ENTRIES PROVIDED
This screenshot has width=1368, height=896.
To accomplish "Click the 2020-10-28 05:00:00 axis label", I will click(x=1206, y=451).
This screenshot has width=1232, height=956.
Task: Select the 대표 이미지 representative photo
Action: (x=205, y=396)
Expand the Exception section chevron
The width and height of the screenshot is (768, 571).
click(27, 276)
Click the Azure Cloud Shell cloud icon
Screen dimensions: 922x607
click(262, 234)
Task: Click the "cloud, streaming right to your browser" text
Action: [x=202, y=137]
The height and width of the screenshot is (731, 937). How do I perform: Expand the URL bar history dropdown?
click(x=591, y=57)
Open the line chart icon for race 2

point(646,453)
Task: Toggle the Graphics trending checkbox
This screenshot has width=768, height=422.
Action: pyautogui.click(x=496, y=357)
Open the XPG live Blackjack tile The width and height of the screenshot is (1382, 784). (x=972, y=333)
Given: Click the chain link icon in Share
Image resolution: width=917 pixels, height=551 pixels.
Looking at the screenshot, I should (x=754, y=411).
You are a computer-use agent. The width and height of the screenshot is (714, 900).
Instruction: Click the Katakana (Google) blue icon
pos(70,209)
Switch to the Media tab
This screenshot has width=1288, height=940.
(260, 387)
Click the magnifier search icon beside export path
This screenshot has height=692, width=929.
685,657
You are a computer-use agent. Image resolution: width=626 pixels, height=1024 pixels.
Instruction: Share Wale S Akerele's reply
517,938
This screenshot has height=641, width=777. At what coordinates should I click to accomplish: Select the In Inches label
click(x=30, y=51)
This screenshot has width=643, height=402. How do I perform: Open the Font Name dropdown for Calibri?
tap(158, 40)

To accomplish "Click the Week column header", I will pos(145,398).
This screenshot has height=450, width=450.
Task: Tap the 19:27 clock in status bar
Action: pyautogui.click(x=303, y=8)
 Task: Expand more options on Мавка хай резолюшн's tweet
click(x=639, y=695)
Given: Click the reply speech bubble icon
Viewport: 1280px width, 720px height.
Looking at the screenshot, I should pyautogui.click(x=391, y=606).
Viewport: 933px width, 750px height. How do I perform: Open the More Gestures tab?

EXERCISE BRIEF
Each entry above needs to be returned exactly as written.

ANSWER TO THIS TASK
This screenshot has width=1368, height=896.
To accomplish "Click the 2020-10-28 05:00:00 axis label", I will click(x=1206, y=451).
This screenshot has width=1232, height=956.
Task: Select the 대표 이미지 representative photo
Action: (x=205, y=396)
Expand the Exception section chevron
The width and height of the screenshot is (768, 571).
click(27, 276)
Click the Azure Cloud Shell cloud icon
Screen dimensions: 922x607
click(262, 234)
Task: Click the "cloud, streaming right to your browser" text
Action: [x=202, y=137]
The height and width of the screenshot is (731, 937). How do I perform: Expand the URL bar history dropdown?
click(x=591, y=57)
Open the line chart icon for race 2

point(646,453)
Task: Toggle the Graphics trending checkbox
This screenshot has width=768, height=422.
Action: pyautogui.click(x=496, y=357)
Open the XPG live Blackjack tile The width and height of the screenshot is (1382, 784). (x=972, y=333)
Given: Click the chain link icon in Share
Image resolution: width=917 pixels, height=551 pixels.
Looking at the screenshot, I should (x=754, y=411).
You are a computer-use agent. The width and height of the screenshot is (714, 900).
Instruction: Click the Katakana (Google) blue icon
pos(70,209)
Switch to the Media tab
This screenshot has width=1288, height=940.
(260, 387)
Click the magnifier search icon beside export path
This screenshot has height=692, width=929.
685,657
You are a computer-use agent. Image resolution: width=626 pixels, height=1024 pixels.
Instruction: Share Wale S Akerele's reply
517,938
This screenshot has height=641, width=777. At what coordinates should I click to accomplish: Select the In Inches label
click(x=30, y=51)
This screenshot has width=643, height=402. How do I perform: Open the Font Name dropdown for Calibri?
tap(158, 40)

To accomplish "Click the Week column header", I will pos(145,398).
This screenshot has height=450, width=450.
Task: Tap the 19:27 clock in status bar
Action: pyautogui.click(x=303, y=8)
 Task: Expand more options on Мавка хай резолюшн's tweet
click(x=639, y=695)
Given: Click the reply speech bubble icon
Viewport: 1280px width, 720px height.
Looking at the screenshot, I should pyautogui.click(x=391, y=606).
Viewport: 933px width, 750px height. How do I perform: Open the More Gestures tab?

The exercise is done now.